On the original shares scale, the RF test RMSPE is `r fmt(rmspe_rf, 0)` shares, which is substantially lower than the linear regression benchmark of `r fmt(rmspe_lm, 0)` shares — a `r round((rmspe_lm - rmspe_rf) / rmspe_lm * 100, 1)`% improvement. This confirms that the data contains nonlinear structure and feature interactions that RF captures through recursive partitioning, while linear regression misses. The RF serves as a strong non-parametric baseline against which we evaluate the boosting methods.

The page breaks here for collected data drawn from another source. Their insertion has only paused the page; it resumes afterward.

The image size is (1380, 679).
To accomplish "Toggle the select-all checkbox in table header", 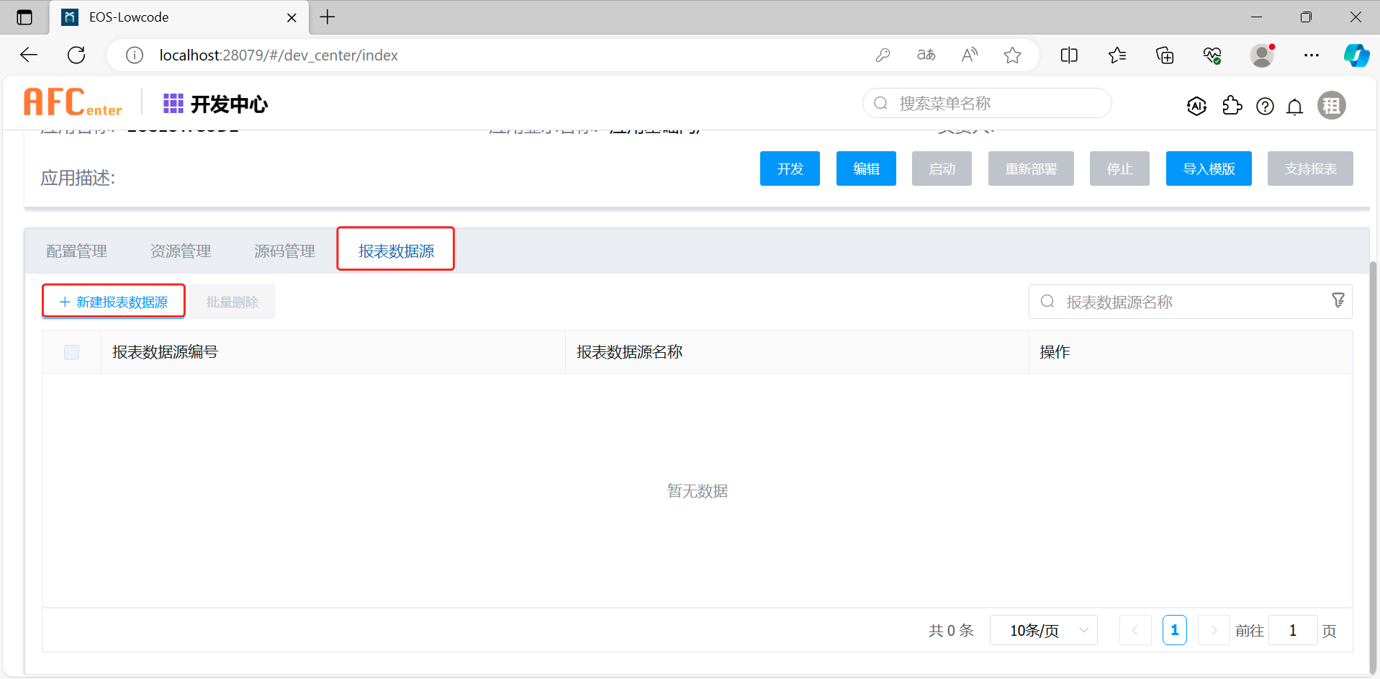I will point(71,352).
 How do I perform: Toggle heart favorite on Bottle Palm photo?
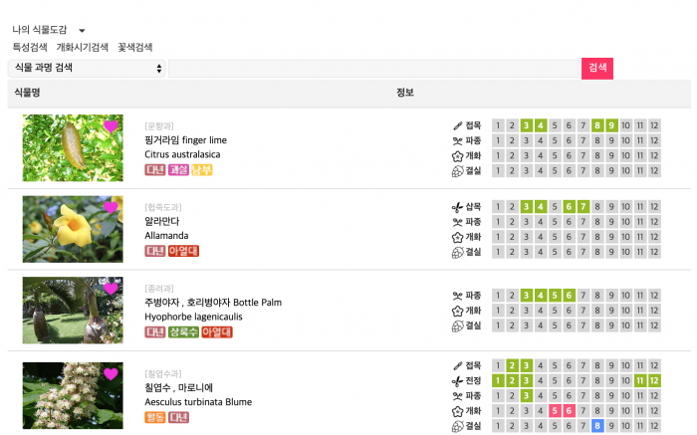pyautogui.click(x=111, y=289)
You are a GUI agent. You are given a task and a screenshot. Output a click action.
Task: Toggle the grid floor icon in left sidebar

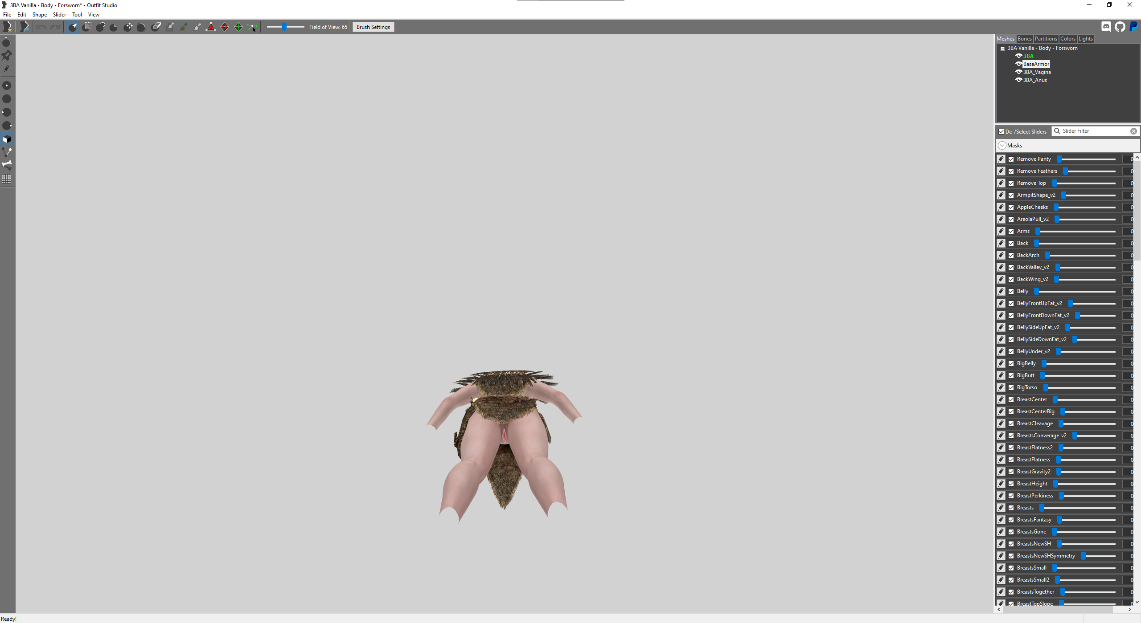7,179
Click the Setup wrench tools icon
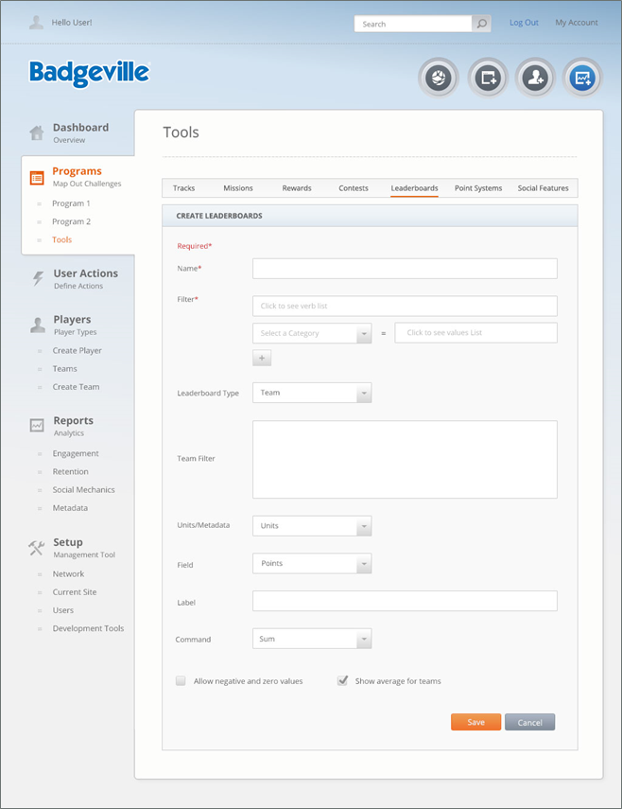 (37, 548)
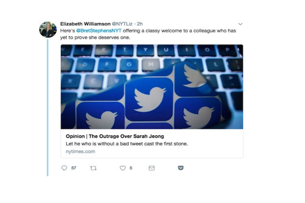305x203 pixels.
Task: Click the nytimes.com source link
Action: pyautogui.click(x=80, y=152)
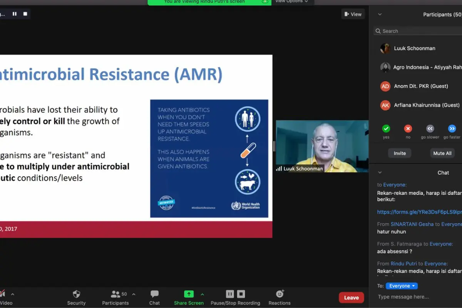Open the Reactions smiley icon
This screenshot has height=308, width=462.
pyautogui.click(x=280, y=294)
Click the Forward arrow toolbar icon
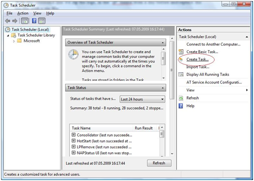The height and width of the screenshot is (181, 254). click(x=15, y=21)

::: {.callout-note title="OOB error as a free cross-validation" collapse="true"}
Each tree in a Random Forest is trained on a bootstrap sample that excludes roughly 37% of the training data (the out-of-bag observations). Averaging predictions across only the trees that *did not* see a given observation produces an honest hold-out estimate without requiring an explicit CV loop. Breiman (2001) showed that the OOB error converges to the leave-one-out cross-validation error as the number of trees grows. This is why the OOB RMSE and the test-set RMSPE typically agree closely — the OOB mechanism is already doing the work of cross-validation internally. The practical benefit: we can tune `mtry` or `ntree` using OOB error alone, preserving the test set as a fully untouched evaluation.
:::
---
## 2.4 GBM (5 points)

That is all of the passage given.